┌──
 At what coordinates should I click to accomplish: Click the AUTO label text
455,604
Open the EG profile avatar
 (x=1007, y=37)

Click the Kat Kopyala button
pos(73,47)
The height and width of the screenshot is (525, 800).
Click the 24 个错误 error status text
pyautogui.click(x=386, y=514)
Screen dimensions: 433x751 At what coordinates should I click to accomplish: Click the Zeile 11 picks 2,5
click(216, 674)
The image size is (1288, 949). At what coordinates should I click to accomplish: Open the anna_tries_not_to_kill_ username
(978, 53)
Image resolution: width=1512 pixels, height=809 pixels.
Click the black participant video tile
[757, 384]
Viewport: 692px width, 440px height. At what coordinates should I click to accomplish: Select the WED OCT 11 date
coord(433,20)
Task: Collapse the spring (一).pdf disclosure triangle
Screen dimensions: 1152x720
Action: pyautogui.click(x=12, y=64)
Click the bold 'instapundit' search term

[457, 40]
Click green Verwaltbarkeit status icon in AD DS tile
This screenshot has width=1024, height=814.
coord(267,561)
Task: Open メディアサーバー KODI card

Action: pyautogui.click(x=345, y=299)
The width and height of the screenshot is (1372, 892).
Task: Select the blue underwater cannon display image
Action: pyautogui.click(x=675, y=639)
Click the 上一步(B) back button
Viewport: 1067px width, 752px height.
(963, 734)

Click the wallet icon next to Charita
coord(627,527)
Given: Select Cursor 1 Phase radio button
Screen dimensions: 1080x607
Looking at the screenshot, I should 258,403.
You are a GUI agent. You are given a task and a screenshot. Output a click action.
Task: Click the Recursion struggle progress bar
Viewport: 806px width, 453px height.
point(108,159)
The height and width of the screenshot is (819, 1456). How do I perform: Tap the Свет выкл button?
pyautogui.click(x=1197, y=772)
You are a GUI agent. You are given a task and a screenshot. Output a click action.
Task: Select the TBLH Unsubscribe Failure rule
└──
» **Given problem**: Which lines of the data above contain the word "Viewport"? Pick out each one and copy it in full, treating uppercase and lowercase as different.

» **Result**:
Viewport: 692px width, 440px height. At what coordinates should I click to accomplish: Select the WED OCT 11 date
Viewport: 1067px width, 752px height.
Viewport: 806px width, 453px height.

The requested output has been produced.